Soon, when Buddhism was spreading to and through China, the writings of the Vimalakirti Sutra (100CE) included meditations and enlightened wisdom which was practiced by the Zen.
(Zen is a combination of Indian Mahayana Buddhism and Taoism which started in China before spreading to Korea and Japan).
Harmonizing Greek and Jewish Philosophy
By 20 BCE a form of “exercises” of a spiritual nature had been written by Philo of Alexandria (who believed in the literal Hebrew Bible and who first attempted to harmonize Greek and Jewish philosophy). These spiritual exercises involved concentration and attention (prosoche).
By the 3rd century, a Greek philosopher named Plotinus developed meditation techniques based on his philosophy of “The One, The Intellect and The Soul.”
In Judaism in the Torah, Isaac is described as “lasuach” in the field. It has been interpreted by some that he was participating in some type of meditative practice.
In the King James Version of the Bible, in the Book of Genesis, “lasuach” is translated “meditation,” yet all commentaries define his action as prayer.
Throughout the Tanakh (the Hebrew Bible and a textual source of the Christian Old Testament) it is strongly suggested that Judaism always contained a tradition of meditation.
Beginning in the 8th century, the expansion of Japanese Buddhism meditation practices spread into Japan.
The first meditation hall was opened at Nara, Japan by monk Dosho after being introduced to Zen in China. The Japanese modified Chinese practices.
In Japan, around 1227, the first sitting meditation instructions (Zazen) were written by Dogen and the first community of monks was established.
Early Jewish meditation practices grew and developed and included meditative approaches to prayer.
Different forms of meditation were practiced, including Kabbalistic practices. Some involved approaches of Jewish philosophy.
The concept of Dhikr, or Remembrance of God in Islam, is interpreted by various meditative techniques and became one of the essential elements of Sufism, or Islamic mysticism, in the 11th and 12th centuries.
In Sufism, thinking leads to knowledge, and its followers practiced control of breathing as well as incorporated the repetition of holy words.

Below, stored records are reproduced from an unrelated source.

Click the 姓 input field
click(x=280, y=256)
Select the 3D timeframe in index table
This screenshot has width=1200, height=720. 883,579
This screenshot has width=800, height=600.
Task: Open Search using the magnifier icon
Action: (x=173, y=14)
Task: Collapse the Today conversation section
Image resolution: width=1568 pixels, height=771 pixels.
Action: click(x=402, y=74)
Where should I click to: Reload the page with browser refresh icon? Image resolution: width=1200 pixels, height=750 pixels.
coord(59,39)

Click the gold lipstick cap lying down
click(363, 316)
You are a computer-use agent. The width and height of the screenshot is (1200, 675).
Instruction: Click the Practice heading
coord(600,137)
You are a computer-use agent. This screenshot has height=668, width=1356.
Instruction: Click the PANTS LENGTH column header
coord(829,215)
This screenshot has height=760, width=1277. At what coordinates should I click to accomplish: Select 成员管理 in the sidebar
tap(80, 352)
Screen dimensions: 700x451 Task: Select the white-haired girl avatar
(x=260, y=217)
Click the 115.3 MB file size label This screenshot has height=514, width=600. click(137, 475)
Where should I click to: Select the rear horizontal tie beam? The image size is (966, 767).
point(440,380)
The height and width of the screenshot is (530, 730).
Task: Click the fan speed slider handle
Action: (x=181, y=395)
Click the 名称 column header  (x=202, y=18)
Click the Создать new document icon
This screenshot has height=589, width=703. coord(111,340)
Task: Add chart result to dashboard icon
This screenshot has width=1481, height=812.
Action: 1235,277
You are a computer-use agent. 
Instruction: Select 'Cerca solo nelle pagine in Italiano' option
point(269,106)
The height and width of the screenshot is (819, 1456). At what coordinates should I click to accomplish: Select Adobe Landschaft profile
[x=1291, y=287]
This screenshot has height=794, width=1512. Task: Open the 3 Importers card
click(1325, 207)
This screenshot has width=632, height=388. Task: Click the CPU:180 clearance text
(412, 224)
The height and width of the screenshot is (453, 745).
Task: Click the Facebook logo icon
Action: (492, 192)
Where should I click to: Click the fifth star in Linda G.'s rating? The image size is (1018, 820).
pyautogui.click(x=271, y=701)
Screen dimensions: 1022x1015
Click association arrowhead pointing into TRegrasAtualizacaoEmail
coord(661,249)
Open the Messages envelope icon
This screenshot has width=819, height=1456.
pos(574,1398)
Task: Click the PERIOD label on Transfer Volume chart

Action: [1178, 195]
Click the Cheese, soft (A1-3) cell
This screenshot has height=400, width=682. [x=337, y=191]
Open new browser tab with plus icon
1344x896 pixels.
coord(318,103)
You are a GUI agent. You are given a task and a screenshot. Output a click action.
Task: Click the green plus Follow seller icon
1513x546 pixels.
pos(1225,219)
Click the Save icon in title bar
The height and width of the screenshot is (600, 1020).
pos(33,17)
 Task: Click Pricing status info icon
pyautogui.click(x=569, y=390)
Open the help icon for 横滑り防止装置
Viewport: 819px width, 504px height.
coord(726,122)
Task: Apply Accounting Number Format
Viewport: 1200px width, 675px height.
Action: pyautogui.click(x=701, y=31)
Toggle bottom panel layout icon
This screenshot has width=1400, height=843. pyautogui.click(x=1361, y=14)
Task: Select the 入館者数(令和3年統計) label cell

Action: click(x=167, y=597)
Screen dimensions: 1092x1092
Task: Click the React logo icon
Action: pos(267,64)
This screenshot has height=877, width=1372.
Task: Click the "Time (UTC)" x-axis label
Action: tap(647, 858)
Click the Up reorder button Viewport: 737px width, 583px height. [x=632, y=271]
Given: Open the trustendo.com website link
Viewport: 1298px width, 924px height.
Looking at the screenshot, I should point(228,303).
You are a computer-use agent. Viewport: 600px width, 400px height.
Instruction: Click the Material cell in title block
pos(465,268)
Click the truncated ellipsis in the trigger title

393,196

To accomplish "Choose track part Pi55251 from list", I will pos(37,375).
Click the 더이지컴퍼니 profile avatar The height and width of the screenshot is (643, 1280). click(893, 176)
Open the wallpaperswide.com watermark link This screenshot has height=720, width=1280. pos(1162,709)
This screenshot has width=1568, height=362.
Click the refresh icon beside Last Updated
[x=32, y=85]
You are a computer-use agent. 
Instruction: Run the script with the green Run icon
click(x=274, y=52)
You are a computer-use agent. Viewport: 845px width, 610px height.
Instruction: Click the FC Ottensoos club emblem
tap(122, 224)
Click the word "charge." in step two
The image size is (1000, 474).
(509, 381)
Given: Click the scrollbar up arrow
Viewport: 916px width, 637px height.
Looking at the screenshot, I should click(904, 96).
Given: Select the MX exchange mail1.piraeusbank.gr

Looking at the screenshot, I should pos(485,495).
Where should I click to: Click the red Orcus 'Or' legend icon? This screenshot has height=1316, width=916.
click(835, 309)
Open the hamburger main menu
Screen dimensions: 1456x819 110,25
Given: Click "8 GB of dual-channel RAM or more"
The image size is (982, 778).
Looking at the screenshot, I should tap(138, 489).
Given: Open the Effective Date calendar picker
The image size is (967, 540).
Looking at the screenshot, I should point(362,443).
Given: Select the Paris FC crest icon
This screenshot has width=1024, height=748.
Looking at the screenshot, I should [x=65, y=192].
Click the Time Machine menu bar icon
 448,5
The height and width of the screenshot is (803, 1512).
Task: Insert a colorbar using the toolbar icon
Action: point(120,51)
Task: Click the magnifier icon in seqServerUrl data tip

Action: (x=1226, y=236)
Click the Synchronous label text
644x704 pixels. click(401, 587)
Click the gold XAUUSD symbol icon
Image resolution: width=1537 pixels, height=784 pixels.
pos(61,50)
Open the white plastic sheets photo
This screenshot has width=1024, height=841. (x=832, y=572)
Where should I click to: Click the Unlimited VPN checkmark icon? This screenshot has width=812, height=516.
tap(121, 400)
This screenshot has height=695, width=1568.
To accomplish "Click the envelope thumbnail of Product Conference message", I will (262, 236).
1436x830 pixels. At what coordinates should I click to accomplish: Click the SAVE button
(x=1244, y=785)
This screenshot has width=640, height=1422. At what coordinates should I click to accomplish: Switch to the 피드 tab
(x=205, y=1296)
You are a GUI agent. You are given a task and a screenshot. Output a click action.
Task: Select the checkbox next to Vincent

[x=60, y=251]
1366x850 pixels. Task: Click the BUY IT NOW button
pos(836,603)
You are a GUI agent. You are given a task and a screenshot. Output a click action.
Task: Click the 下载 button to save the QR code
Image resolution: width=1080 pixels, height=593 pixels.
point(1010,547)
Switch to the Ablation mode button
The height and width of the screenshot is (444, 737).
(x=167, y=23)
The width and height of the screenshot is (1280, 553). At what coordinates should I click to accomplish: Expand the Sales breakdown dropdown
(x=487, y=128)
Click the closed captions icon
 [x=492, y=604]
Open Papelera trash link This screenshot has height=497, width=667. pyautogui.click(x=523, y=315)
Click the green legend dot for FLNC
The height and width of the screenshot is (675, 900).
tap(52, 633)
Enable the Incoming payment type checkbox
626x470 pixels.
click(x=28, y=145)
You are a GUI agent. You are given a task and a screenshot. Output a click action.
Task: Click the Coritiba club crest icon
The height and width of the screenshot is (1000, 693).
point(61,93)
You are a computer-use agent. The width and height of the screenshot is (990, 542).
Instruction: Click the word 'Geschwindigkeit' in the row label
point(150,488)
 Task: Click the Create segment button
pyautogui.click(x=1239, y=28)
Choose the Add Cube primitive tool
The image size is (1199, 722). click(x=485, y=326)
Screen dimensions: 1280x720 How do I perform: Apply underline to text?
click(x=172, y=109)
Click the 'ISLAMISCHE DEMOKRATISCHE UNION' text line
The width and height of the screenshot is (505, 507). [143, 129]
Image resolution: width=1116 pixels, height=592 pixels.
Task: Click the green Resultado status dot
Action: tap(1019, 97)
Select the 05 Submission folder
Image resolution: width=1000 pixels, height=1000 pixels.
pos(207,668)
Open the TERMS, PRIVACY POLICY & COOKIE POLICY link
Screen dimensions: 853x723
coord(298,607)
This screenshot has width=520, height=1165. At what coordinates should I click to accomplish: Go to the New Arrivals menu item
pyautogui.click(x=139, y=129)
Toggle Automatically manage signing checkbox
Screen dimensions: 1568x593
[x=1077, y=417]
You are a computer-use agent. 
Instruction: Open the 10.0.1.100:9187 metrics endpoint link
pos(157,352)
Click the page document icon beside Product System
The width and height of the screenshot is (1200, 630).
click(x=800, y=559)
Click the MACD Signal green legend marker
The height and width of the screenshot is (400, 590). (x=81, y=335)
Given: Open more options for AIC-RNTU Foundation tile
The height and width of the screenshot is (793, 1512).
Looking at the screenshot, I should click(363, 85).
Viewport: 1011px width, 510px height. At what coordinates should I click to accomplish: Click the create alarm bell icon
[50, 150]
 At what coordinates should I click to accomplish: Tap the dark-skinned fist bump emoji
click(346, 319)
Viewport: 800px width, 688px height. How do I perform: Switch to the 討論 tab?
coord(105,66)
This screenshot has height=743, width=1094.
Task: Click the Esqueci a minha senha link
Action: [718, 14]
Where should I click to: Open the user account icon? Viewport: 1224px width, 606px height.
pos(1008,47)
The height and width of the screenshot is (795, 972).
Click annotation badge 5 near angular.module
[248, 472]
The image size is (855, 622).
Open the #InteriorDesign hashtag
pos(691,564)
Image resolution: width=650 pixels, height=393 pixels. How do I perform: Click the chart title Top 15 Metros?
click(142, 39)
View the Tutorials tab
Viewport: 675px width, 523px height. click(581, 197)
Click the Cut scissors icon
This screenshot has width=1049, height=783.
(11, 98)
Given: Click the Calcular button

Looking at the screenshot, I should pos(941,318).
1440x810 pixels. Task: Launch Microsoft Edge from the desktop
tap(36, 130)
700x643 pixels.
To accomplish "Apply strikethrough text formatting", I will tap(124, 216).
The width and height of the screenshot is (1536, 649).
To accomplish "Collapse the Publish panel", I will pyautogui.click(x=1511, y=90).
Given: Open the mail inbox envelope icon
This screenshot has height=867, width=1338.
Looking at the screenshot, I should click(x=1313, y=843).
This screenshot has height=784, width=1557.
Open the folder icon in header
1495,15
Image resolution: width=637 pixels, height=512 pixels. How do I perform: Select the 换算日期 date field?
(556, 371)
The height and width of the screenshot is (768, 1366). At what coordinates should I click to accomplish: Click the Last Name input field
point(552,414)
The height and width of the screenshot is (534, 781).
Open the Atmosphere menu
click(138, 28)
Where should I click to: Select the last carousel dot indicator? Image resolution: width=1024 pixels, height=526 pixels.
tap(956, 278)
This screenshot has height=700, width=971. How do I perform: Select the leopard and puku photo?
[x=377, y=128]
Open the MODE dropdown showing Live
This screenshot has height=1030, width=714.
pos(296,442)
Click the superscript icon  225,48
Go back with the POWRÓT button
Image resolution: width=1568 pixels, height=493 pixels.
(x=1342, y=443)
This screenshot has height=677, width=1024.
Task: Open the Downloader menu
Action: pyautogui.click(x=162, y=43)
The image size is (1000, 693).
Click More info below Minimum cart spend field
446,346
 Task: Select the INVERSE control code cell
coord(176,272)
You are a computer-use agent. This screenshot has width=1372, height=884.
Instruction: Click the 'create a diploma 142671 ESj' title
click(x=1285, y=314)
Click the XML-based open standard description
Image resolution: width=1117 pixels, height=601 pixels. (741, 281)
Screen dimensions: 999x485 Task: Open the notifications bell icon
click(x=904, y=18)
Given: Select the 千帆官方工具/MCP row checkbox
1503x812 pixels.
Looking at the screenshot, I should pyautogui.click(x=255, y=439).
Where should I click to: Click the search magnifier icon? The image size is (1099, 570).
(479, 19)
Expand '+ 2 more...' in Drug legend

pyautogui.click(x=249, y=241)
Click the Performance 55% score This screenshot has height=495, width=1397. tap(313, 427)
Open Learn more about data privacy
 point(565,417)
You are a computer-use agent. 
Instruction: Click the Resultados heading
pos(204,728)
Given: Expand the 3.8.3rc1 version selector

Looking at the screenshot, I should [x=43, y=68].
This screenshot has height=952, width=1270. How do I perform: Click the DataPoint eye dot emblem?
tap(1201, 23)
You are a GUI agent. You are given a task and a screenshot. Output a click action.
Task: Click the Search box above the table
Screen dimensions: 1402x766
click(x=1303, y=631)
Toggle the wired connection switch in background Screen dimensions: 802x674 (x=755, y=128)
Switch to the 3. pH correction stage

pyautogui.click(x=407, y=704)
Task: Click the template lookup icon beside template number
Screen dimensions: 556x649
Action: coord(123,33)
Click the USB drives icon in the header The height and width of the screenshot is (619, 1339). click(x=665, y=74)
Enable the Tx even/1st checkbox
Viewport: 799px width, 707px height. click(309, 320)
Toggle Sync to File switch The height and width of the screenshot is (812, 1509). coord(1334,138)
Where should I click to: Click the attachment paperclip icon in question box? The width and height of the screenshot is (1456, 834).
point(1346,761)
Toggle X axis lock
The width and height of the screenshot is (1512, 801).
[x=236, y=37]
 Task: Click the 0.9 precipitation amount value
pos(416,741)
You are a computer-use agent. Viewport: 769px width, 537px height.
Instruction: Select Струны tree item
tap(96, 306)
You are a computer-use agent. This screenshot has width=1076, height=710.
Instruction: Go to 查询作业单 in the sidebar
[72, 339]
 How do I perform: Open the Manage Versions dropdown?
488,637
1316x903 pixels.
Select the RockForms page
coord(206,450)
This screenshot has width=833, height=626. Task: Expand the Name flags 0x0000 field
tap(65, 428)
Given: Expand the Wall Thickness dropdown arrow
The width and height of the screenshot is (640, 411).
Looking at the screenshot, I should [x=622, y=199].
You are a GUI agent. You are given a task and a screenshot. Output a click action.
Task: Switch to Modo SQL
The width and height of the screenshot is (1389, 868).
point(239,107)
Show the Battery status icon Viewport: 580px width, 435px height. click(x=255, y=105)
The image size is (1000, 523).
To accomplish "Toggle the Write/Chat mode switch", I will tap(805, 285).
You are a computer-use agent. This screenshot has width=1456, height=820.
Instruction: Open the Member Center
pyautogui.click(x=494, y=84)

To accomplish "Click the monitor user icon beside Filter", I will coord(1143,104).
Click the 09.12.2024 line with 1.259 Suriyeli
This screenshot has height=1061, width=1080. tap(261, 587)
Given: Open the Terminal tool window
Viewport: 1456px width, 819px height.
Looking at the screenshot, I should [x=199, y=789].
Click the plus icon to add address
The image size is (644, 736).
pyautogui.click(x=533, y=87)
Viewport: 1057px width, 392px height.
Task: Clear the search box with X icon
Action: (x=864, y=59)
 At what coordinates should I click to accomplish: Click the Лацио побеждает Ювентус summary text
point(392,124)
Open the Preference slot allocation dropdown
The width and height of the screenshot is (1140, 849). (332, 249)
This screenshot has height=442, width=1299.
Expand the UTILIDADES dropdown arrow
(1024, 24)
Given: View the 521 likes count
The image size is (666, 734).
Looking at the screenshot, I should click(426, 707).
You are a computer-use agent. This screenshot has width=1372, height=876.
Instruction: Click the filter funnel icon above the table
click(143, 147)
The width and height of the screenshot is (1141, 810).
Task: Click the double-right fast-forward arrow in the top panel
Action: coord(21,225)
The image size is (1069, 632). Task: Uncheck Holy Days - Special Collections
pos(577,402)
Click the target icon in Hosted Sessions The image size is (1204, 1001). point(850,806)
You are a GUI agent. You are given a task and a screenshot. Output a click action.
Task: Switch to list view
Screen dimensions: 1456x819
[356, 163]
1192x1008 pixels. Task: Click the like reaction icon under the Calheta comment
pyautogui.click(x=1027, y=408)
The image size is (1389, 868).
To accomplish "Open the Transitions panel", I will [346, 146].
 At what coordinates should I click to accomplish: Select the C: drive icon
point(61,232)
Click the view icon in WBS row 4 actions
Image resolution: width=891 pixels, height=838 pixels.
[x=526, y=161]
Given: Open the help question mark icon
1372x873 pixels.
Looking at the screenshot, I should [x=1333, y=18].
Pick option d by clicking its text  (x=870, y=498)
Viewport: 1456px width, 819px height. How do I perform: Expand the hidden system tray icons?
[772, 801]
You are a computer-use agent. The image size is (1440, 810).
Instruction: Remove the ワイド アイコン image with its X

Hesychasm was developed on Mount Athos, Greece, and involves the repetition of the Jesus Prayer. This form of meditation is still being practiced today.
Western Christian meditation progressed from the 6th century Bible reading among the Benedictine monks (Lectio Divina or “divine reading”) but did not involve the repetition of phrases, actions or specific body posture.
In the 12th century, monk Guigo II termed four formal steps in Latin: lectio, meditatio, oratio, and contemplatio, which interprets “read, ponder, pray, contemplate.”
In the 16th Century of Western Christian meditation, saints such as Ignatius of Loyola and Teresa of Avila were instrumental in its development.
By the 18th century, the study of Buddhism in the West was a topic mainly focused upon by intellectuals.
French philosopher Voltaire sought toleration towards the Buddhists.
The first English translation of the Tibetan Book of the Dead was published in 1927.
Schools of yoga began forming in Hindu revivalism in the 1890’s.
Gurus began introducing yoga schools to the West. Some yoga schools were designed particularly as secularized variations of yoga traditions to be used by non-Hindus.
One example is the Transcendental Meditation system which began its popularity in the 1960s.
In addition, various forms of Hatha Yoga were developed from the Ashtanga Vinyasa Yoga school, and eventually became simply known as “Yoga” in the West.
Secular meditation emphasizes stress reduction, relaxation, and self-improvement more than the spiritual aspects, although both secular and spiritual forms of meditation have been heavily analyzed by scientific research.
Scientific studies increase as more studies confirm the benefits of meditation over the past 60 years.
With such diversified history concerning the subject and despite 4500 years of practice and study, the mechanism of meditation that provides health benefits remains unclear.
Research continues with current Clinical studies underway and additional studies scheduled to take place.